Transformative change in society

At a system level, the backbone of our society are socio-technical regimes. These are specific sets of stable rules that affect institutions and infrastructures. They color how we define problems, our expectations and actions. They are systems maintained and reproduced by humans and social groups, and they affect policy and how we govern our society. The existing systems based on fossil fuels, mass production and consumption appear to be on collision course with a sustainable
society. In order to achieve a transformative change or a deep transition in society, multiple socio-technical systems must go in the same direction (Schot & Kanger 2016).

Three frames of innovation policy

When considering the last 50 years of innovation policies, Schot and Steinmüller (2016) suggest to group these years’ policies into three different analytical frames; the first one R&D & Regulation was dominant from the 1960s to the 1980s, the National Systems of innovation has been dominant in the 1990s until today, while the third frame Transformative change is in emergence. Each frame reflects its contemporary social and economic circumstances, and each frame typically evolves as a response to insufficiencies linked to the previous frame.

R&D & Regulation – in this frame, innovation policy is about growth by stimulating knowledge production (research and development) and high tech solutions through incentives. Experts, scientists and engineers are the innovating actors. In this frame the logic is based on a linear invention – innovation – diffusion model and it is assumed that the market system steers the diffusion. Governmental intervention is only needed in the case of market failure.
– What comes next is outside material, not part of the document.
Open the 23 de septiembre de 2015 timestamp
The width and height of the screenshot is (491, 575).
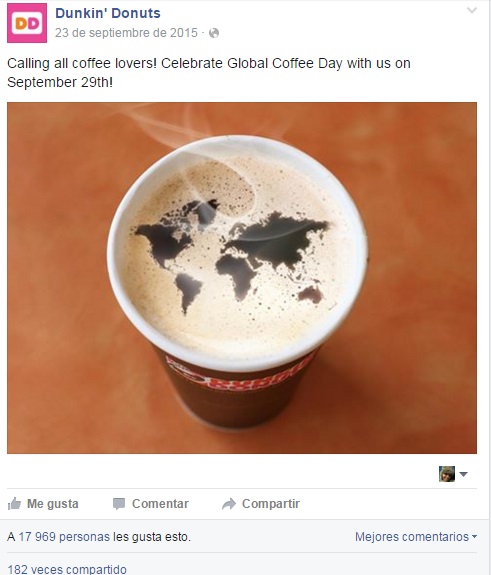[126, 33]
National Systems of Innovation – this frame departs from the identification of system failures such as lack of cooperation and coordination between the various actors within the innovation system. A broader range of actors are involved in innovation such as universities, networks, users, governments, and market actors such as small medium sized companies and entrepreneurs. The linear model is replaced with a more interactive and complex model with feedback loops. The policy activities are various, including those found in the previous frame, to platforms stimulating interaction, educational efforts for absorptive capacities and stimulation of entrepreneurship. Any innovation is encouraged since it fosters economic growth and competition.

Transformative Change – in this frame innovation policy is shaped by the need to solve social and environmental challenges. R&D and innovation do not always lead to human welfare. Instead the overall goal is to influence socio-technical regimes so they can lead to transformation in structures and institutions. Broad societal participation is highlighted, therefore the innovation actors can be anybody including companies, governments and civil society. Policy interventions are about opening up processes that generate a diversity of solutions and support in setting up experiments.

A consortium for transformative innovation policy

With the aim to examine innovation systems to explore innovation policy for the future, the Transformative Innovation Policy Consortium was established in late 2016. The consortium partners are the University of Sussex (UK), The Research Council of Norway, The South-African National Research Foundation, Colombian Administrative Department of Science, Technology & Innovation (Colciencias), Swedish Governmental Agency for Innovation Systems (VINNOVA), Finnish Funding Agency for Innovation (Tekes). They have all committed resources, time and expertise to shape and deliver a new innovation policy framework that can help solve societal challenges. The programme is now in a pilot phase and will consist of theoretical and historical analysis of innovation policy, as well as studying selected case-studies.”

References:

Schot, Johan & Kanger, Laur (2016). Deep Transitions: Emergence, Acceleration, Stabilization and Directionality. [Working paper] Available at http://www.johanschot.com/publications/deep-transitions/

Schot, Johan & Steinmüller, W. Edward. (2016). Framing innovation policy for transformative change: Innovation policy 3.0. [Working paper, draft 2]. Available at http://www.johanschot.com/publications/framing-innovation-policy/

Schot, Johan (2016). “Research & Policy Agenda For a World in Transition” NORSI Conference, December 15th, 2016, BI Oslo [Key note presentation].